The use of deep learning (DL) technology could help radiologists increase the quality of breast cancer screening programs, lower costs, and reduce the variability in the cancer detection process


Karssemeijer
Karssemeijer

And the role of DL technology in imaging doesn’t stop there. In fact, it is likely that DL computers can be trained to read mammograms as well as radiologists and — in the future — maybe even outperform them, said presenter Nico Karssemeijer, PhD, a professor of computer-aided diagnosis (CAD) at Radboud University Medical Center Nijmegen, the Netherlands, during an RSNA 2017 session.

It is possible that radiologists — even when working with high performance equipment under optimal conditions — can fail to detect breast cancer. Dr. Karssemeijer said that the development of CAD systems was supposed to help address the problem of undetected cancers in screening mammography.

“But CAD hasn’t delivered on what it was intended to do,” said Dr. Karssemeijer, also director of ScreenPoint Medical BV, a developer of DL and image analysis technology in Nijmegen.

Advances in DL technology, however, show that artificial neural networks can be trained to perform the same tasks as humans. And, according to Dr. Karssemeijer, reading screening mammograms is a task where the conditions are ideal for the application of DL, considering it is a repetitive task for which large amounts of data are available for training.

An example of the potential utility of DL in screening mammography was demonstrated in another presentation, “Detecting Breast Cancer in Mammography: How Close Are Computers to Radiologists?” by Dr. Karssemeijer and colleagues.

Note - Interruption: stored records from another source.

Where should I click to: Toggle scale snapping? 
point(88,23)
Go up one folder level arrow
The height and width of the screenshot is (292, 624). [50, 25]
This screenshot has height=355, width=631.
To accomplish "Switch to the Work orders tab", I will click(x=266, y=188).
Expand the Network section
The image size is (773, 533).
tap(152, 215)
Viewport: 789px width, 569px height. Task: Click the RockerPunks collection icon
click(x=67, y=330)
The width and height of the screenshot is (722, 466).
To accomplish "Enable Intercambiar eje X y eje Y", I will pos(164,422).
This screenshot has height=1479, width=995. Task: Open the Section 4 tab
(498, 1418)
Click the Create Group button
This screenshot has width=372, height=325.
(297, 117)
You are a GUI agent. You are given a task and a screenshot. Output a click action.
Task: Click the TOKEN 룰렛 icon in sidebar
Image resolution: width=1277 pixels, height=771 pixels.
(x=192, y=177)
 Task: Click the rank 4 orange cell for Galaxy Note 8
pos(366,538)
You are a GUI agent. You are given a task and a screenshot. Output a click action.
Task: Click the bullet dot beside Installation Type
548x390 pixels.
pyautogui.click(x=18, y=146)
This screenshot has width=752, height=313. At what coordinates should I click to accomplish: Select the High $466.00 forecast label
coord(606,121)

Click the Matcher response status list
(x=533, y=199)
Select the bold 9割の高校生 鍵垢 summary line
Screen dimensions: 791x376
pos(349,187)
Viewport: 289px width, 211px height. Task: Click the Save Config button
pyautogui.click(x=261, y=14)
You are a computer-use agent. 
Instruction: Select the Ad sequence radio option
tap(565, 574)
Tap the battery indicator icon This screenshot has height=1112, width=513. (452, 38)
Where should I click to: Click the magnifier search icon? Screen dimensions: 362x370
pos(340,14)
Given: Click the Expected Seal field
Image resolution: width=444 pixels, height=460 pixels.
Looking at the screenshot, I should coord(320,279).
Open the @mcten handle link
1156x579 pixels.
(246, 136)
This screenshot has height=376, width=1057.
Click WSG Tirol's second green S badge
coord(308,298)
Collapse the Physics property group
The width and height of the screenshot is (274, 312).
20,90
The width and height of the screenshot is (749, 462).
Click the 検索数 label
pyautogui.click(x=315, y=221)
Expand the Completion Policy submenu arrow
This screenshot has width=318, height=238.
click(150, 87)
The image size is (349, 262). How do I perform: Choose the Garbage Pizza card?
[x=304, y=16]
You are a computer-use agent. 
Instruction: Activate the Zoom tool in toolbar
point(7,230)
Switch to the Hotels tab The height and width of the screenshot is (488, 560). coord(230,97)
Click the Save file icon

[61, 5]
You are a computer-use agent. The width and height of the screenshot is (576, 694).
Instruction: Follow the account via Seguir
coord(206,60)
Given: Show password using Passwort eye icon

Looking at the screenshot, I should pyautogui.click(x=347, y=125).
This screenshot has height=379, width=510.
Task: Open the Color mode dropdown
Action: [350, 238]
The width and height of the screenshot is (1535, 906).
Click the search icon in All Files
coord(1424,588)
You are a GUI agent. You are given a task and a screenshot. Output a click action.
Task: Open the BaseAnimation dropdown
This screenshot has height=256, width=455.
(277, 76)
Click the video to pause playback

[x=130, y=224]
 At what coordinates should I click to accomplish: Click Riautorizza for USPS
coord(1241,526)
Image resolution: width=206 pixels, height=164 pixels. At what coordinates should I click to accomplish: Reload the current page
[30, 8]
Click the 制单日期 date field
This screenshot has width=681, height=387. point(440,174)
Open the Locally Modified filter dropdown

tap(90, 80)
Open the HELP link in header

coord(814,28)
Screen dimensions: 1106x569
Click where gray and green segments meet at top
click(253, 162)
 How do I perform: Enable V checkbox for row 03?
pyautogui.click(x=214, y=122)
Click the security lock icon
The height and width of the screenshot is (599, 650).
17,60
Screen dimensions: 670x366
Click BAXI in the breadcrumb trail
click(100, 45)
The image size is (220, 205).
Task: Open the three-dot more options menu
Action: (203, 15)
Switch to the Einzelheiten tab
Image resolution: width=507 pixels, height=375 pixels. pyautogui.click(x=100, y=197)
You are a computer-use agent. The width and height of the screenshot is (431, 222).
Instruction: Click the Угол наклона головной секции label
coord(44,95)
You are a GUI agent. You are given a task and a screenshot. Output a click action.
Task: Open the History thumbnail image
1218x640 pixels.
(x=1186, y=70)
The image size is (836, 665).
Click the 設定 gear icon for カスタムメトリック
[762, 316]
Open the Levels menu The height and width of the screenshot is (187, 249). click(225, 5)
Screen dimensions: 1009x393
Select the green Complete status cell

In the study, researchers compared the performance of a DL computer detection system to that of six radiologists in detecting breast cancer using digital mammography.

The radiologists retrospectively reviewed 155 exams (73 malignant and 82 negative exams, of which 42 were biopsy-proven benign lesions, and 40 normal cases defined as BIRADS 1 or 2). The DL computer system was applied to the same dataset.

The researchers found that the receiver operating characteristics area under the curve was 0.83 (CI: 0.76-0.90) compared to 0.79 (CI: 0.72-0.86) for the DL system, suggesting that there was no statistical difference in the average performance of the six radiologists compared to the DL system.

DL Aids Radiology Decisions

According to Dr. Karssemeijer, the key to improving the reading of screening mammograms is not necessarily the detection of suspicious areas on mammograms, but in making decisions about which ones radiologists should act on.

“When we develop these systems further we can get beyond the level of human performance and move to a situation where radiologists will always be involved, but more in the sense of checking computer output rather than doing first reads themselves. So that’s a good sign for the future of screening mammography.”